**Problem details**
Write out the course description below word for word, changing nothing.

**Exercise text**
======

About the course
You are encouraged to consider the ways in which histories of crime and the discipline of criminology overlap and influence each other.
Criminologists engage with some of the most pressing issues, decisions and dilemmas facing societies today. Explore the nature of crime, criminal justice and punishment within wider social contexts and you can study an exciting range of topics, from the impact of computer games on crime, to terrorism and illegal migration, to policing and controlling society.
As a student of history, you also discover both the early modern and modern periods, and explore challenging questions concerning the impact of political, social and cultural change on individuals, social groups, and regions. At Essex, we teach you to find your own critical voice, and to view history through the eyes of ordinary people, giving them the voice they often lacked at the time.

======

**Excerpted data**
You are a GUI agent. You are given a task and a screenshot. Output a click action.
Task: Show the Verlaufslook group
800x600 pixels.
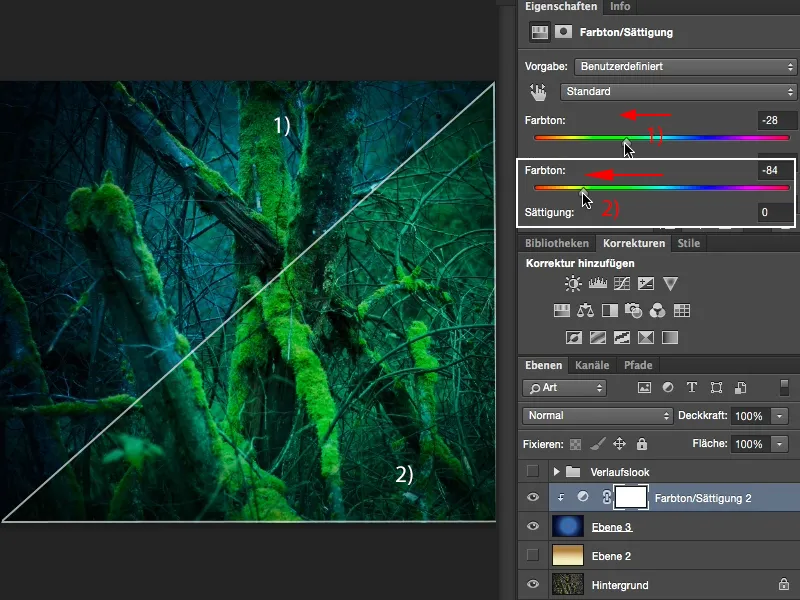click(532, 472)

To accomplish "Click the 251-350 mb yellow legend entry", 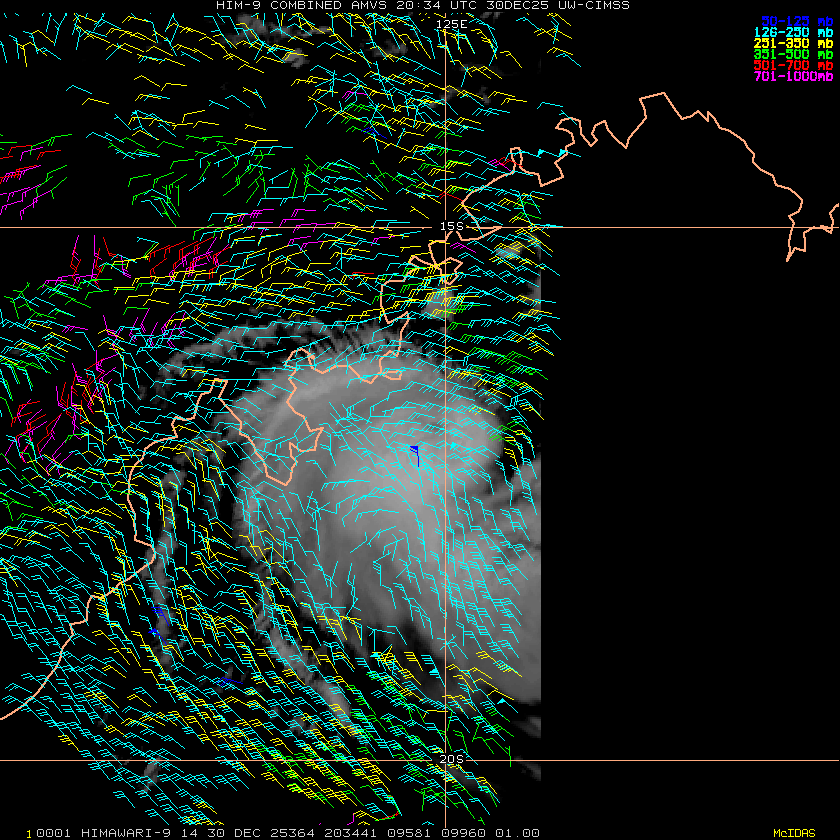I will pyautogui.click(x=793, y=43).
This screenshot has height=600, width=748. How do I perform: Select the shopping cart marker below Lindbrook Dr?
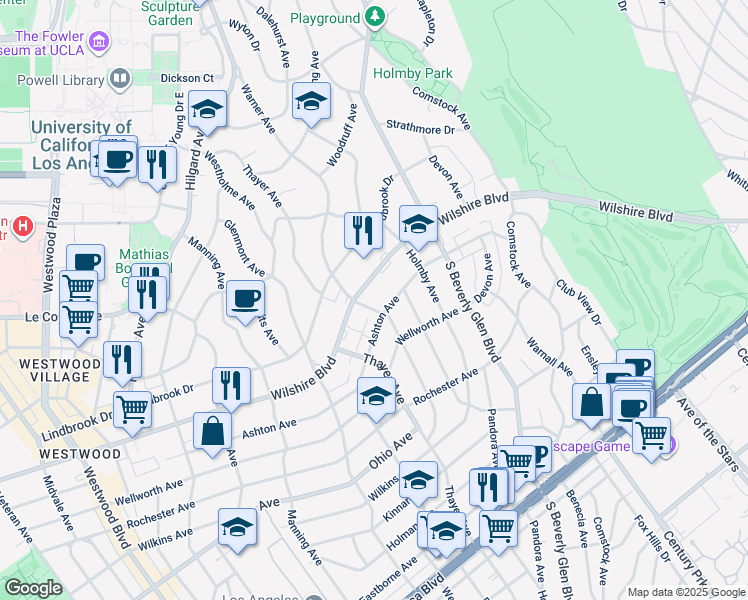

======

**Task result**
About the course
You are encouraged to consider the ways in which histories of crime and the discipline of criminology overlap and influence each other.
Criminologists engage with some of the most pressing issues, decisions and dilemmas facing societies today. Explore the nature of crime, criminal justice and punishment within wider social contexts and you can study an exciting range of topics, from the impact of computer games on crime, to terrorism and illegal migration, to policing and controlling society.
As a student of history, you also discover both the early modern and modern periods, and explore challenging questions concerning the impact of political, social and cultural change on individuals, social groups, and regions. At Essex, we teach you to find your own critical voice, and to view history through the eyes of ordinary people, giving them the voice they often lacked at the time.